ノーフォーク海軍基地を出港した5隻の攻撃型原子力潜水艦ロサンゼルス級は、一路アメリカ西岸連邦を目指した。作戦の秘匿性を高める為にパナマ運河は使用せずに、マゼラン海峡を通り南米大陸を回り込んで20日かけて2002年11月21日に西海岸のアメリカ西岸連邦に接近した。その間にも陸軍部隊は東進を続け、最終防衛線のアパラチア山脈防衛線に近付いていた。そして現在は補給整備を行うのと並行して、占領した州の空港を整備し空輸拠点を増やしていた。全ては順調であった。大日本帝国本国では軍需企業の大増産体制が整い、凄まじい勢いで各種の砲弾・弾薬・爆弾・ロケット弾・ミサイルが量産されていた。そして火薬の生産に必要なニトロセルロースは大日本帝国と中華連邦が世界シェアで各30%となっており、両国で60%の世界シェアがあった。残る40%はアメリカ合衆国が20%で、ヨーロッパ諸国で20%となっていた。アメリカ合衆国は大日本帝国と戦争を始めたばかりに、現状では火薬の生産がまともに行なえ無くなっていたのである。その為に先月からニトロセルロースの用途を民生用から、軍用だけに振り分けて対処していた。だがそれでは民生用が欠乏する為に、国内製造メーカーに対して増産を命令していた。本土決戦でありながら、補給物資に事欠いていたのはアメリカ合衆国の方であったのだ。
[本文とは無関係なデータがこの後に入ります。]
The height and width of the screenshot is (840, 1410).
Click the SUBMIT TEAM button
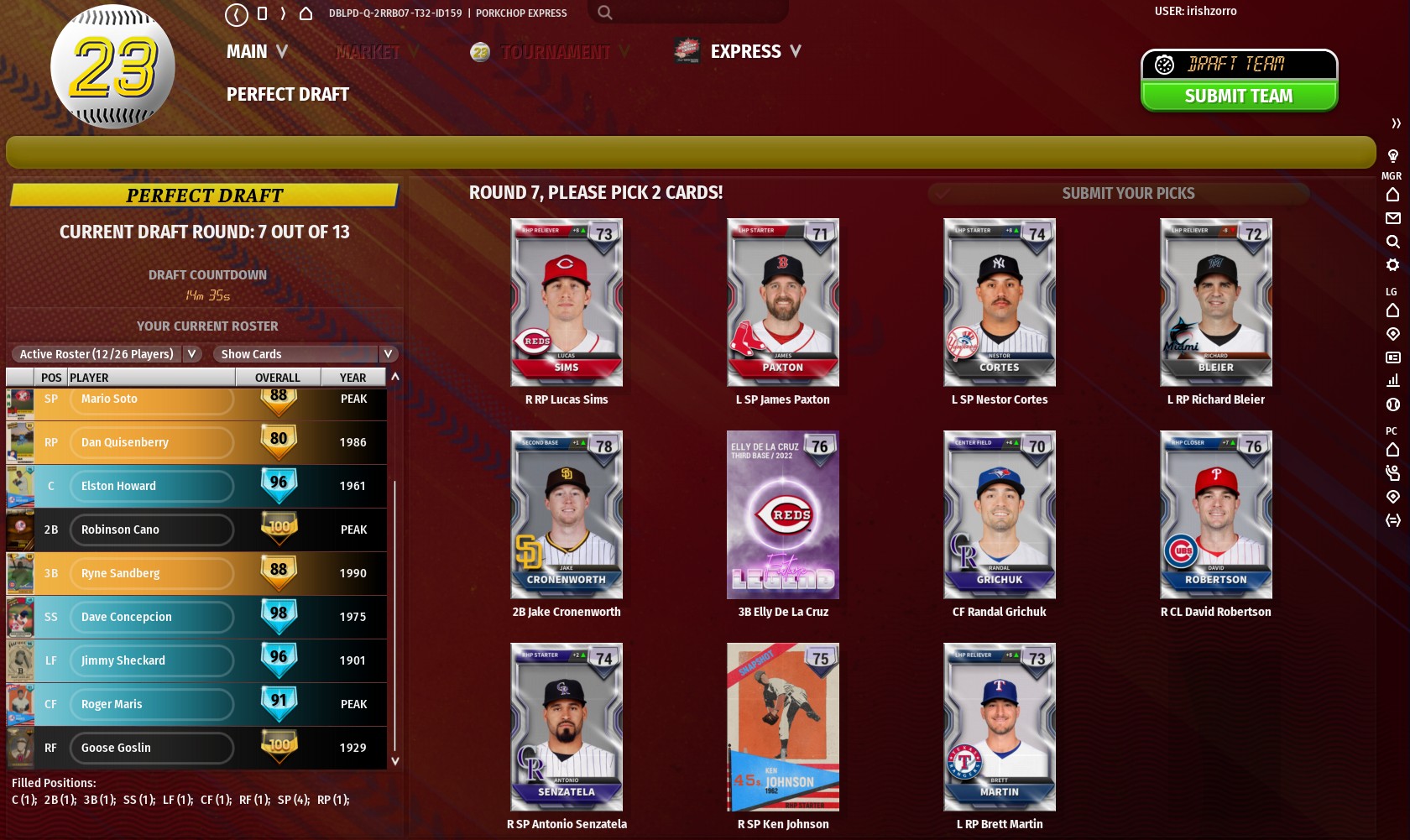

そんな中で攻撃型原子力潜水艦ロサンゼルス級5隻は、アメリカ西岸連邦首都ロサンゼルスをトマホーク巡航ミサイルの射程圏内に収めた。ロサンゼルス級がロサンゼルスを攻撃するという、笑えない冗談の事態が発生していたが乗組員達は真剣そのものであった。アメリカ合衆国としては広島・長崎・釧路に次ぐ、4度目の核攻撃である。しかも分離独立したとはいえ、同じ同胞が住む土地に対してである。凄まじい葛藤はあったが、軍人として命令に従う事にした。発射するトマホーク巡航ミサイルは威力可変型熱核弾頭で、200キロトンに設定されていた。その威力可変型熱核弾頭トマホーク巡航ミサイルを各2発、5隻合計で10発をロサンゼルスに撃ち込む作戦だった。
大統領からの命令は下され、国防総省からも同様に命令は下されていた。そして攻撃型原子力潜水艦ロサンゼルス級の5隻の艦長は意を決してトマホーク巡航ミサイルの発射を命令した。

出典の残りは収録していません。